I finished my speech around 5:00. I knew he wouldn't be down until at least 8:00 and the tension was killing me. Somehow, somehow I fell asleep. I don't know what I would have done had I not passed out. That time needed to move and if I hadn't passed out, I very well might have run away. I considered packing a bag, I thought I would need it even if I managed to give my speech. Around 8:30, he finally came down. I was sitting on my bed, calmly waiting for him.
He sat in my desk chair and said, "James, we need to talk." I said, "I know. I wrote a speech." He smirked. "Well, by all means, let's hear it." Slowly, I began my speech. It was about 7 or 8 index cards long and I didn't even say the words "Because I think I'm gay," until card 5. Getting to card 5 was extremely hard. I needed a good few minutes to literally get those words out. I often wonder how they would have come out if I was delivering them into kind eyes, not ones of ice. Anyway, to his credit, he let me finish my entire speech before beginning.
"James, I knew exactly what you were going to say. I looked through your computer and found all of your, eh, nasty surprises. I know that you've been sneaking online behind my back and that you've disrespected me and my rules. I know that you've been encouraging this evil inside of you and I will not allow that in my house. You have severely broken my trust and I'm not even sure how I can allow you to remain here. You are in a state of severe mortal sin and if you were to die right now, you would be burning in Hell.

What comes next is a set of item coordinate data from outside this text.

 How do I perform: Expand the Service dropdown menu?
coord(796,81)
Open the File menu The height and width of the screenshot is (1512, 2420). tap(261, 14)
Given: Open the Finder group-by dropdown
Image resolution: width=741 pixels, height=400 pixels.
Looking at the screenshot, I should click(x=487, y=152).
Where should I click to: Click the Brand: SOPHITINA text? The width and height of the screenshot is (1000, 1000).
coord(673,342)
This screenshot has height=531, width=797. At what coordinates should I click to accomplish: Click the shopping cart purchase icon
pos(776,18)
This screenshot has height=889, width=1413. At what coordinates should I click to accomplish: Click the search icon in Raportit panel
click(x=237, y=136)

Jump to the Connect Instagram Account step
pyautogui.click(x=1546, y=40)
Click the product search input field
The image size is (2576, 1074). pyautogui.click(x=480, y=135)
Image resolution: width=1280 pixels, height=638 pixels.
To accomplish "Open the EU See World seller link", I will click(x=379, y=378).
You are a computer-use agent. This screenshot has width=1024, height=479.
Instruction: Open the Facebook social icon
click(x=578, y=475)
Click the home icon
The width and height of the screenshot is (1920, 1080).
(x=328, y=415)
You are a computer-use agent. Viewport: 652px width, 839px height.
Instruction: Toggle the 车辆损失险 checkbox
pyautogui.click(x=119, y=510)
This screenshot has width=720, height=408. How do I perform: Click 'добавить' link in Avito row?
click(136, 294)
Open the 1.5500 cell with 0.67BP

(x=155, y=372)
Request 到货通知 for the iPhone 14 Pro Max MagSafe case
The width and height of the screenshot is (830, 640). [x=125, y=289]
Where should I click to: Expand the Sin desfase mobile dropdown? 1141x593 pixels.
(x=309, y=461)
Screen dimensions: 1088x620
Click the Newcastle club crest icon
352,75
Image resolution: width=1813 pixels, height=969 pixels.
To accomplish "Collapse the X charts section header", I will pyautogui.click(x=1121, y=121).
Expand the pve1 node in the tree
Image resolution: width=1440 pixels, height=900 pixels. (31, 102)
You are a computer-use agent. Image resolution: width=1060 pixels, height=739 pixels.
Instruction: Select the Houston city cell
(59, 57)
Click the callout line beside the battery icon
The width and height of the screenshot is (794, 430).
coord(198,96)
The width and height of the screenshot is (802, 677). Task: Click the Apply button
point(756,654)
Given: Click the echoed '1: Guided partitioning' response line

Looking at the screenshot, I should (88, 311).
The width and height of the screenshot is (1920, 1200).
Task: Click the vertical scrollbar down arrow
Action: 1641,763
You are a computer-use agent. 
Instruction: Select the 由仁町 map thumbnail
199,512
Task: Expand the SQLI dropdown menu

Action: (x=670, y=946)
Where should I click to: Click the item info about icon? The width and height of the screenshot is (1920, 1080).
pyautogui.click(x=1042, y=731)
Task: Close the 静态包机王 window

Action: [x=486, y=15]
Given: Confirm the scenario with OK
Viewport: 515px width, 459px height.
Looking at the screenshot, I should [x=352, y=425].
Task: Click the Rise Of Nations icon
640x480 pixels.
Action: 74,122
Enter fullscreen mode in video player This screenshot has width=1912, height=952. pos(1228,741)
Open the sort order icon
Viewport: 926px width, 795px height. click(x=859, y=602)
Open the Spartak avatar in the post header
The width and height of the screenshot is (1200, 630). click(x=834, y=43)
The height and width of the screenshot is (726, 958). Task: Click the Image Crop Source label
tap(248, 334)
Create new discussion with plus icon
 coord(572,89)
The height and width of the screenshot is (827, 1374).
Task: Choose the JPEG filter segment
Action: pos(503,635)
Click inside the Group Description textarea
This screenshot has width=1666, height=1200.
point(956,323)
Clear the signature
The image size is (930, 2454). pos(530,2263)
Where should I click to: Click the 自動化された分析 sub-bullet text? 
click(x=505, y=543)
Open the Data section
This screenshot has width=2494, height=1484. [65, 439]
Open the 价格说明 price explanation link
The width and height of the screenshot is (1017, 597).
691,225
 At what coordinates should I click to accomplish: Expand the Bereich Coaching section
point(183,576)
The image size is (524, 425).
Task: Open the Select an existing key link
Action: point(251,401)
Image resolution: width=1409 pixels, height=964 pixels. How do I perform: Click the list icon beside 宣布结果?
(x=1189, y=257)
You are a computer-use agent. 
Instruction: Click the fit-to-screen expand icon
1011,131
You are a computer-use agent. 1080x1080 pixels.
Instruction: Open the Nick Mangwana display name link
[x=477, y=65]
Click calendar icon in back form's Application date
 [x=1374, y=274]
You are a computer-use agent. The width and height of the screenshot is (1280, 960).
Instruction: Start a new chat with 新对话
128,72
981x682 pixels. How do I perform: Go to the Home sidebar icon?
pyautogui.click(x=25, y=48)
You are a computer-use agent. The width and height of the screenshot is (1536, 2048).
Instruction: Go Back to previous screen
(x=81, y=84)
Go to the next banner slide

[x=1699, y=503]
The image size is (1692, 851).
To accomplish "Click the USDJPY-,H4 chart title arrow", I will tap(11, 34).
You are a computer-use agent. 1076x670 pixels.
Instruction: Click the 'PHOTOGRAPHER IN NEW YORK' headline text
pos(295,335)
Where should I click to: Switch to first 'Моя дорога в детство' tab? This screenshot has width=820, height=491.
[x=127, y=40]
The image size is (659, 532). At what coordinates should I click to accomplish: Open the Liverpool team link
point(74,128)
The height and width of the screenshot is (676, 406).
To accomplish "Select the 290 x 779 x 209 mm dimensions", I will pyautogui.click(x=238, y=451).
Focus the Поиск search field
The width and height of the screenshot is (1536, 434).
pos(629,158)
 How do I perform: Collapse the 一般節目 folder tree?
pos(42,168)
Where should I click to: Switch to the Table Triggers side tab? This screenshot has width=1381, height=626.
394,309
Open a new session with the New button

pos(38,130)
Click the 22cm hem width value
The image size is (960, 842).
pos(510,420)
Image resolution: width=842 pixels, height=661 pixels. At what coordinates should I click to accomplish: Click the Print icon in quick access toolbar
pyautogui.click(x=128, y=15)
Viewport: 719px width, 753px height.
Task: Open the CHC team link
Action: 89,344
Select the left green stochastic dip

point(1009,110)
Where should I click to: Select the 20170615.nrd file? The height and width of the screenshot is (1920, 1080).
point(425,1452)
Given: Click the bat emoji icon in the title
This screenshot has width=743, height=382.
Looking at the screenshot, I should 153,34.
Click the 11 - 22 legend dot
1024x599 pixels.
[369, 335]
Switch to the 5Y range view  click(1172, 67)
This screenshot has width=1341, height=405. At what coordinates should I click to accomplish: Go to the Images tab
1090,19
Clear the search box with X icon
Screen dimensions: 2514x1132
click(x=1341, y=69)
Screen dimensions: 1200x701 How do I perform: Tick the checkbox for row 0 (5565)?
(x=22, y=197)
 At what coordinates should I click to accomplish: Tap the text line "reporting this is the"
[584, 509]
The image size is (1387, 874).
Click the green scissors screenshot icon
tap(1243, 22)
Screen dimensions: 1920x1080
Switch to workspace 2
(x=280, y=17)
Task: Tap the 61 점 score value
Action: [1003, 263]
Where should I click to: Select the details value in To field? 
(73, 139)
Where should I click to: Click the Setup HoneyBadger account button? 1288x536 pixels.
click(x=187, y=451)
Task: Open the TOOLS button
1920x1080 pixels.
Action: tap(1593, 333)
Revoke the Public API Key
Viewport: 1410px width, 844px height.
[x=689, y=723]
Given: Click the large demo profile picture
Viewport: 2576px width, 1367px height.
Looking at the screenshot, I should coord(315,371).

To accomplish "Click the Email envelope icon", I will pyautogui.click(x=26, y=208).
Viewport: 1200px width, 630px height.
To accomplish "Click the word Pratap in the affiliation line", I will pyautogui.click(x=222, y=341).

"This is what is going to happen. Your computer is gone, you lost the rights to that for good. If you had any friends or weekend activities, you would be banned from those as well. As it is, I am only going to allow you to work one day a week. You shouldn't be leaving this house and be exposed to dangerous influences. No more phone calls and you are only allowed to watch television that I approve of.
"We will certainly have to figure out the matter of your college education now, but this is a discussion for another night. I certainly feel a share of the responsibility for allowing this to happen to you. If I had been a more assertive father with getting you to explore more masculine outlets, you might have been spared from this. Therefore, I consider it to be partly my responsibility to fix this. There are a number of men and women out there who have felt urges like you and who have faced those urges head on and beat them. I am going to find someone to help you through this and you are going to overcome that.
"In the meantime, I am never to hear you speak the word 'gay' again. Gay is a term which applies to a more political nature, a political attitude that you want nothing to do with. You are suffering from homosexual urges, nothing more. You are not gay. Now, the only matter left for tonight is what I am going to tell your mother."
It took a minute for this to sink in. "You, you don't have to tell her anything." He smiled at me. "Now, what kind of a husband would I be if I didn't?"
As much as it breaks my heart to say this now, I knew that her knowing this would break her heart then. I looked at him, I looked at Pat, pleading with my eyes for him to not say anything. He stood up. "I wouldn't recommend coming upstairs again tonight." He left the room.
I sat there in stunned silence. A few minutes later, I heard a plate fall to the floor and shatter.
It took her a week to be able to look at me.